Yokosuka, envoyée spéciale

Le viol d'une écolière de 12 ans par trois G.I.'s, le 4 septembre à Okinawa, petite île japonaise du Pacifique où se trouve la plus grande base US d'Asie, a relancé le débat au Japon sur le pacte de sécurité nippo-américain. Les manifestations se sont multipliées à Okinawa et ailleurs au Japon sur la présence de 45.000 soldats américains dans l'archipel. Mais à Yokosuka, une petite ville côtière située au sud de Tokyo qui abrite une base américaine de 2.500 hommes, la population semble prendre les choses avec calme.

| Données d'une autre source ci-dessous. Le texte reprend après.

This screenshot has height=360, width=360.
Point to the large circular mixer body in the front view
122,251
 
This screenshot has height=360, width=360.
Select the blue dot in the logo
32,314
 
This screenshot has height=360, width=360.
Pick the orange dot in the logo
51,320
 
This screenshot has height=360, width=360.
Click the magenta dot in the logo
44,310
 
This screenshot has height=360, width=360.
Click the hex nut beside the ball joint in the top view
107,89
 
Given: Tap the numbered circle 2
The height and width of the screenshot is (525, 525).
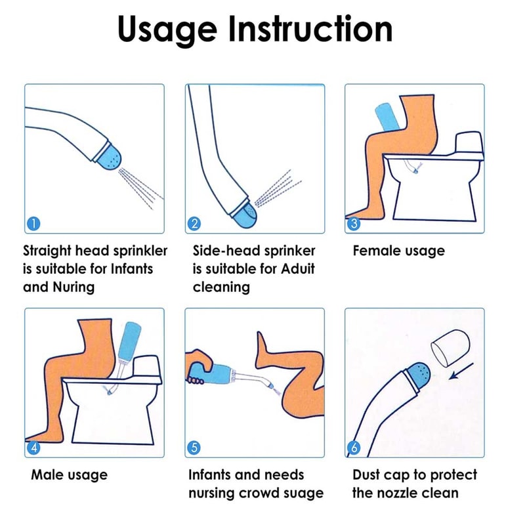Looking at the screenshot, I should pos(194,224).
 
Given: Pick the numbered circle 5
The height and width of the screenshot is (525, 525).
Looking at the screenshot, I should pos(194,448).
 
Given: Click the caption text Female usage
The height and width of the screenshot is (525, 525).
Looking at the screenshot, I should pos(398,251).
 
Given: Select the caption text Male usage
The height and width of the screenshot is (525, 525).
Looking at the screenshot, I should pos(69,474).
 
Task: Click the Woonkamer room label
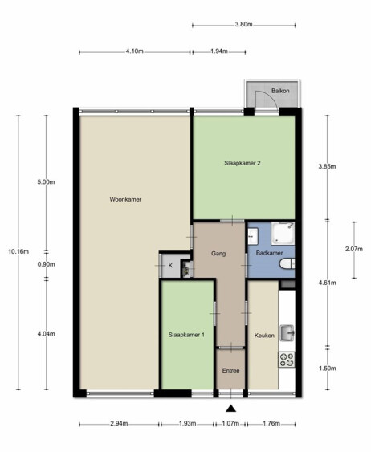click(125, 199)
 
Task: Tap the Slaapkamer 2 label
click(243, 163)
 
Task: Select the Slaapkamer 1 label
click(186, 335)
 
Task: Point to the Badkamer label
click(270, 253)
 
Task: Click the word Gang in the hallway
click(218, 254)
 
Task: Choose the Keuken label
click(264, 336)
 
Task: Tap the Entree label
click(231, 371)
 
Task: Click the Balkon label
click(280, 91)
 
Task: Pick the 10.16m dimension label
click(18, 251)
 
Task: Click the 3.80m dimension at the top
click(243, 25)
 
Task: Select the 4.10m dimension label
click(135, 51)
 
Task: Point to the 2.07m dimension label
click(354, 249)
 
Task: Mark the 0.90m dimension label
click(46, 264)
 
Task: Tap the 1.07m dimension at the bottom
click(230, 423)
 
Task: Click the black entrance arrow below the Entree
click(231, 409)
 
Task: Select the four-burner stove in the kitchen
click(287, 360)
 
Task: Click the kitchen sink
click(287, 333)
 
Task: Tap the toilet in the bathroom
click(287, 263)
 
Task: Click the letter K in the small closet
click(170, 266)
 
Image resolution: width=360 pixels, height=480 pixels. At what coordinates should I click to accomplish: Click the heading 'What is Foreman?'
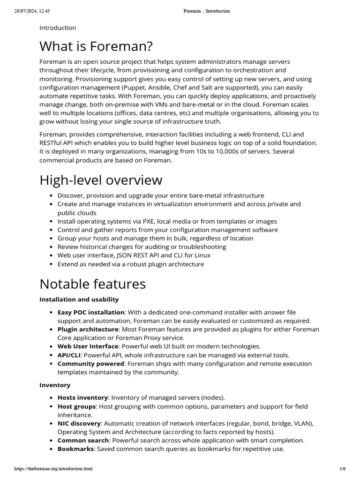[96, 46]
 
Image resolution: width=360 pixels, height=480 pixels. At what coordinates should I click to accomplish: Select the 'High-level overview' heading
[101, 180]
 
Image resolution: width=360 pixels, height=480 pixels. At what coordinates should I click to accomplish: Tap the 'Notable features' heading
[92, 284]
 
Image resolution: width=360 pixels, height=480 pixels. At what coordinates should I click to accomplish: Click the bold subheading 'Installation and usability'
[79, 299]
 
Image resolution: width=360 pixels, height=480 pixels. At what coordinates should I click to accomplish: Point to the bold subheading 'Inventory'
[55, 385]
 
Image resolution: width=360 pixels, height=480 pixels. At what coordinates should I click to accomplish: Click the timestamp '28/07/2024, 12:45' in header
[31, 11]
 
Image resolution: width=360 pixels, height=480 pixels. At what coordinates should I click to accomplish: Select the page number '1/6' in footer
[342, 468]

Les habitants continuent d'accueillir sans heurts, une trentaine de fois par an, le gigantesque porte-avions Midway et ses 2.000 marines supplémentaires qui débarquent dans les rues de la cité portuaire. Yokosuka semble n'avoir cure des sondages actuels, selon lesquels de plus en plus de Japonais pensent qu'il est temps que les GI's quittent le territoire.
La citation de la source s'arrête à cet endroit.